(Sur les prétendus intellectuels, leur suffisance et sur les théories du complot)
Le mandarin universitaire ou le prétendu intellectuel artistique du haut de sa suffisance regarde le peuple avec condescendance en agitant ses diplômes, ses œuvres, ses films, diplômes souvent obtenus avec des facilités toutes particulières, films réalisés sans soucis majeurs car les facilités d’accès de la bourgeoisie à sa propre reproduction de classe sont innombrables, grâce aux moyens financiers notamment (frais de scolarité, logements…) mais aussi grâce à la cooptation (les liens de pouvoir, les connaissances, les pistons, la filiation…).
Le mandarin est méprisant, voit en la masse de simples va-nus-pieds, pense détenir la vérité absolue. Mieux, il pense devoir de lui apporter la vérité. Du haut de sa chaire universitaire, de son fauteuil de people, il pense tout comprendre, tout saisir tout voir et surtout peut tout expliquer sans jamais se confronter à la critique. Le mandarin pense tout comprendre a priori c’est-à-dire avant de s’être confronté à un problème. Le mandarin n’a pas besoin d’expérience, lui seul sait.
Eugène Dühring fut un philosophe, économiste et théoricien raté du XIXème siècle. Diplômé en droit, ne pouvant exercer une activité juridique du fait de sa cécité, il obtient un poste de privat-dozent à l’université de Berlin en 1870, c’est-à-dire qu’il pouvait faire cours, sans être professeur ou titulaire d’une chaire. Il croyait tout avoir inventé, tout avoir dit à partir de son esprit. Engels démontre pourtant que même dans ses prises de position strictement juridiques, Dühring faisait preuve d’un esprit étriqué issu de l’esprit prussien, de ce tout petit esprit, dans cette toute petite partie de l’Allemagne. En cela Dühring démontre que ce n’est pas dans ses seules idées que naissent les théories mais bien dans la pratique du quotidien. En cela, il donne raison à Mao qui dit que toute théorique est le fruit de la pratique, pratique mis en œuvre dans un mode de production déterminé (De la Pratique).

◆ Segment de données
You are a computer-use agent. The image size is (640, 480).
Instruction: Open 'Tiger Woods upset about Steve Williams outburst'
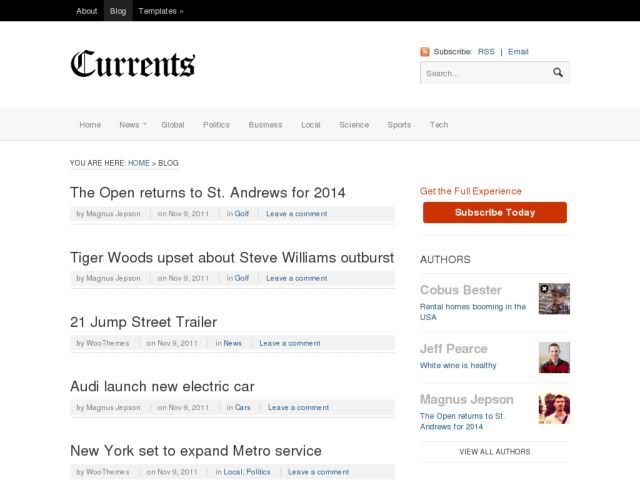point(232,257)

◆ Consignes
1. Indiquez si chacune des affirmations suivantes concorde avec l'extrait, en citant à l'identique les mots qui en décident : (a) Dühring obtint un poste de privat-dozent à l'université de Berlin en 1870 ; (b) Dühring exerça une activité juridique après ses études de droit ; (c) le mandarin a besoin d'expérience pour comprendre.
2. Recopiez fidèlement le passage de l'extrait qui va de « (Sur les prétendus » jusqu'à « pistons, la filiation…). » inclus.
3. Relevez toutes les formes de cooptation que l'extrait énumère entre parenthèses.

◆ Réponses
1.
(a) Oui : « il obtient un poste de privat-dozent à l’université de Berlin en 1870 ».
(b) Non : « ne pouvant exercer une activité juridique du fait de sa cécité ».
(c) Non : « Le mandarin n’a pas besoin d’expérience, lui seul sait. »

2.
(Sur les prétendus intellectuels, leur suffisance et sur les théories du complot)
Le mandarin universitaire ou le prétendu intellectuel artistique du haut de sa suffisance regarde le peuple avec condescendance en agitant ses diplômes, ses œuvres, ses films, diplômes souvent obtenus avec des facilités toutes particulières, films réalisés sans soucis majeurs car les facilités d’accès de la bourgeoisie à sa propre reproduction de classe sont innombrables, grâce aux moyens financiers notamment (frais de scolarité, logements…) mais aussi grâce à la cooptation (les liens de pouvoir, les connaissances, les pistons, la filiation…).

3. les liens de pouvoir, les connaissances, les pistons, la filiation